- **EXTRACT TO READ**:
-- Begin --
Extreme Rotation Estimation in the Wild¶
Conference: CVPR 2025
arXiv: 2411.07096
Code: https://tau-vailab.github.io/ExtremeRotationsInTheWild/
Area: 3D Vision
Keywords: Extreme Rotation Estimation, Camera Pose Estimation, Non-overlapping Views, Internet Images, Progressive Learning
TL;DR¶
This paper proposes an extreme 3D rotation estimation method for real-world Internet images, constructing the ExtremeLandmarkPairs (ELP) benchmark dataset. Through a progressive learning scheme (panoramic cropping \(\rightarrow\) FoV + appearance augmentation \(\rightarrow\) real data fine-tuning) and an auxiliary-channel-enhanced Transformer model, the proposed method significantly outperforms existing methods on non-overlapping Internet image pairs.
Background & Motivation¶
Background: Estimating relative 3D rotation between two images is a fundamental task in camera localization and 3D reconstruction. Traditional methods rely on pixel-level correspondences (such as SIFT, LoFTR) to compute relative poses, performing well under scenes with sufficient overlap. Recent works (such as DenseCorrVol, CascadedAtt) have also begun to explore rotation estimation under extreme, non-overlapping views.
Limitations of Prior Work: (1) Traditional feature matching methods fail under extreme views (few or no overlap) because they cannot extract valid correspondences; (2) Existing extreme rotation estimation methods (DenseCorrVol, CascadedAtt) are trained and evaluated only on controlled images cropped from panoramas—featuring a fixed 90° FoV, consistent illumination, and identical camera intrinsics—and fail to generalize to real-world Internet photos; (3) Real-world Internet images pose severe appearance diversity challenges: varying illumination, weather, seasons, dynamic objects, and diverse camera intrinsics.
-- End --
- **RAW DATA**:
-- Begin --
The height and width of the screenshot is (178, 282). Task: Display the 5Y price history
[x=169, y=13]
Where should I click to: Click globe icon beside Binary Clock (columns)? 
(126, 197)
-- End --
- **WORK TO BE COMPLETED**: Carry the summary of the extreme rotation estimation paper forward, starting after its list of limitations of prior work.

- **EXERCISE RESPONSE**:
Key Challenge: Existing methods perform well on "simulated" extreme views, but the extremity of real-world Internet images far exceeds that of cropped panoramic images—they are extreme not only in view but also in appearance and camera parameters. Meanwhile, most camera views in Internet image sets capture overlapping areas (since SfM requires dense imagery), leaving the number of genuinely non-overlapping image pairs very limited, leading to insufficient training data.
Goal: (1) How to construct a real-world Internet extreme-view image pair dataset? (2) How to enable the model to progressively generalize from controlled panoramic cropped data to real-world Internet data? (3) How to reason about relative rotation using implicit cues (vanishing points, shadow directions, skylines, etc.) in non-overlapping cases?
Key Insight: Identify rotation-dominated image pairs by constructing a Mutual Nearest Neighbors (MNN) graph combined with FoV-adaptive overlap estimation; bridge the data scarcity gap with progressive learning—first learning baseline capabilities on panoramic cropped data, then approaching the real data distribution via FoV augmentation and diffusion-based appearance augmentation, and finally fine-tuning on real data.
Core Idea: Elevate extreme rotation estimation from controlled panoramic environments to real in-the-wild Internet photos via a progressive cross-domain learning scheme and an auxiliary-channel-augmented Transformer.
Method¶
Overall Architecture¶
Input a pair of potentially non-overlapping Internet images. Use a pre-trained LoFTR to extract image features, combine them with auxiliary channels (keypoint masks, match masks, semantic segmentation maps), and reshape them into token sequences. After adding learnable Euler angle position embeddings, the sequences are fed into a rotation estimation Transformer (Decoder architecture). The output Euler angle tokens are concatenated with the average image token, and three independent MLP heads are used to predict the 360-bin probability distributions of roll/pitch/yaw.
Key Designs¶
-
ExtremeLandmarkPairs (ELP) Dataset Construction:
- Function: Provides a training and evaluation benchmark for real-world Internet extreme-view image pairs.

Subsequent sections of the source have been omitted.